In dem Brief heißt es nun, die Berliner Schüler seien oft außerstande, Fragen der Deutscharbeiten zu durchdringen, und auch die meisten Mathematikaufgaben seien „nicht lösbar“, weil die Kinder die dazugehörigen Texte nicht verstünden. Die nächsten Arbeiten für die rund 20 000 Drittklässler in Berlin sind für Ende April bis Anfang Mai geplant.
Dazu wird es für einige Grundschulen vielleicht nicht kommen. Denn die Kritiker erwägen, ob sie die Arbeiten überhaupt schreiben lassen oder ob sie sich gegen ihren Dienstherren stellen. „Wir diskutieren, ob ein Boykott Sinn macht“, kündigte Jürgen Schulte, der Sprecher der Lehrer-Initiative, am Montag an.

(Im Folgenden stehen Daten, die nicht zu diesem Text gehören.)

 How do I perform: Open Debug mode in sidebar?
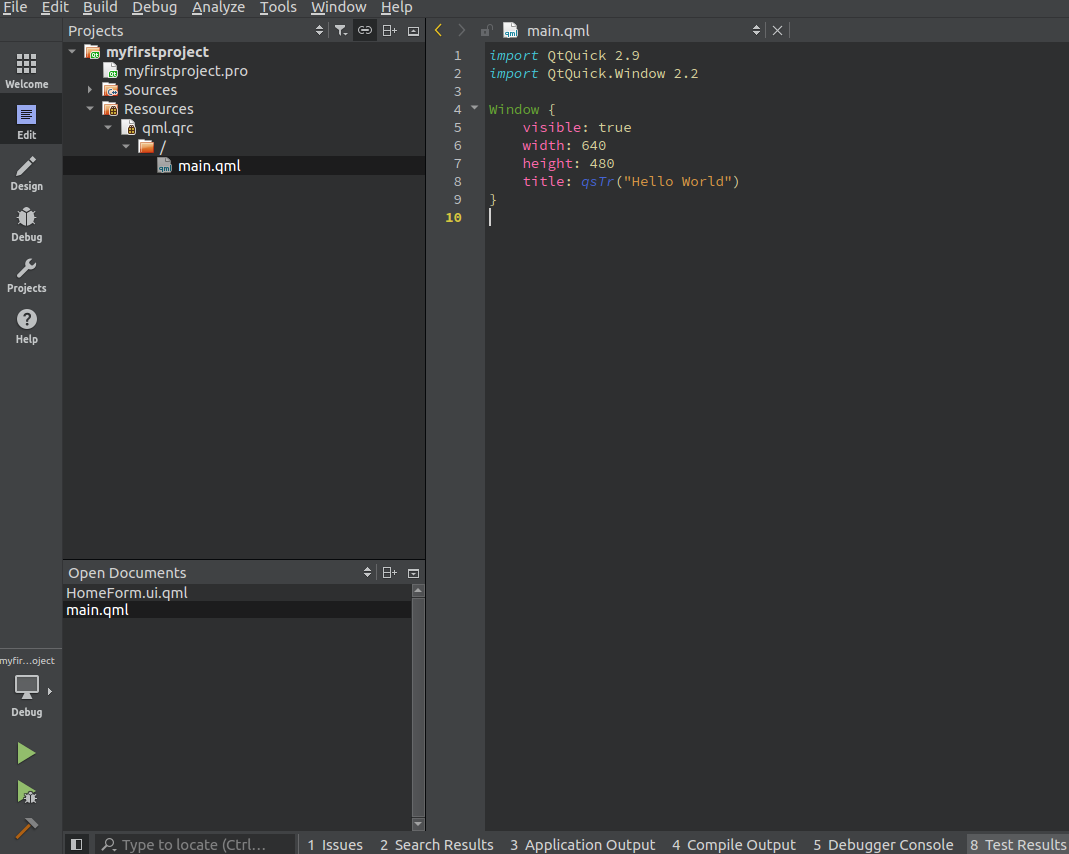[27, 224]
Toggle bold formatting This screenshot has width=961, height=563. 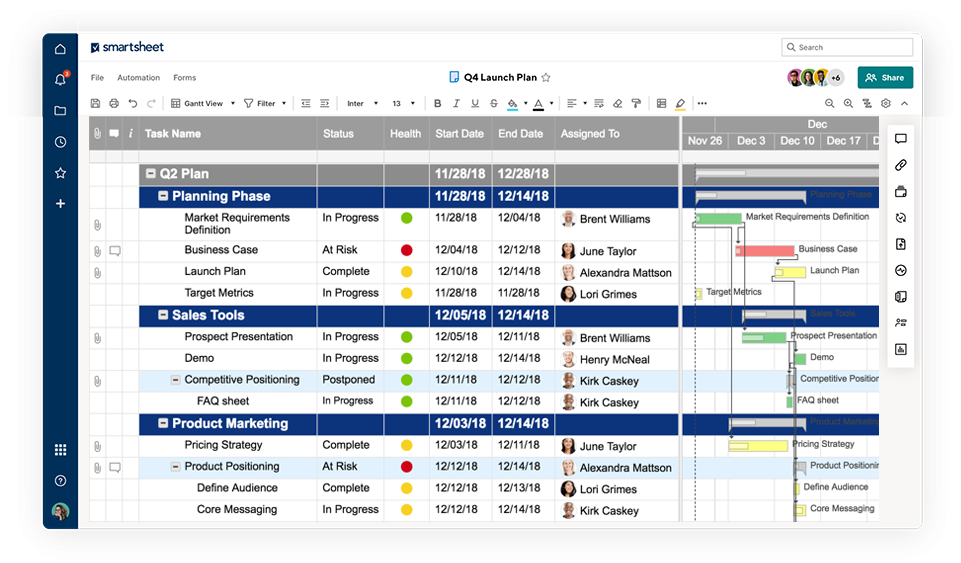point(437,103)
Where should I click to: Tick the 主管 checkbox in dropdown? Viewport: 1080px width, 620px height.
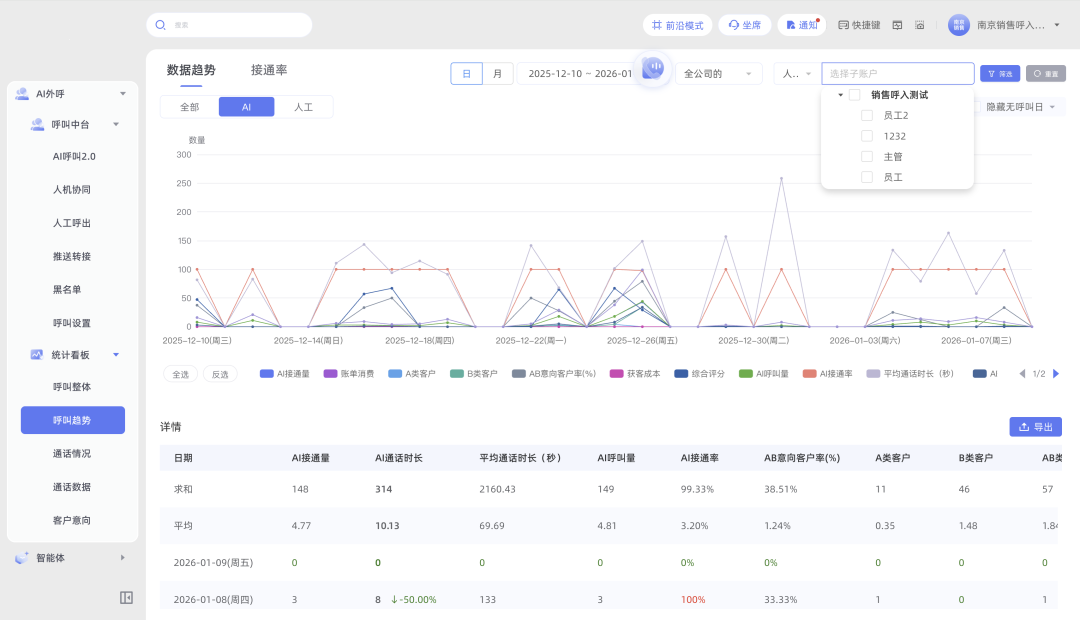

Viele der beteiligten Schulen liegen in sogenannten Problemkiezen, von den Schülern stammen oft mehr als 70 Prozent aus Einwandererfamilien. Nachdem erstmals 2006 das Kollegium der Rütli-Schule im sozial schwachen Norden des Berliner Bezirks Neukölln in einem Schreiben an den Senat wegen der katastrophalen Zuständen in der Einrichtung die Abschaffung der Hauptschulen gefordert hatte, richteten sich auch Lehrer anderer Schulen bereits mit Brandbriefen an die Politik.
Im aktuellen Schreiben fordern die Unterzeichner kleinere Klassen, zusätzliche Deutsch-Förderstunden, mehr Sozialarbeiter und weitere Pädagogen mit Migrationshintergrund. Solange die personelle Ausstattung an Brennpunktschulen nicht besser werde, ergäben Vergleichsarbeiten, in denen ihre Schüler schlecht abschnitten, keinen Sinn.
„Es ist für unsere Kinder intellektuell nicht zu schaffen“, sagte gestern zum Beispiel die Leiterin der Neuköllner Sonnen-Grundschule, Renate Lauzemis, eine der Unterzeichner des Briefes. Sie hält es für nicht machbar, dass die Grundschulen „das aufholen, was die Familien in fünf Jahren versäumt haben“. So seien die Drittklässler nicht einmal imstande, visuell acht Klötze zu erfassen, die vor ihnen lägen. Stattdessen müssten sie sie einzeln nachzählen. Lauzemis sieht darin einen Hinweis darauf, dass den Kindern weitgehend die Frühförderung gefehlt habe.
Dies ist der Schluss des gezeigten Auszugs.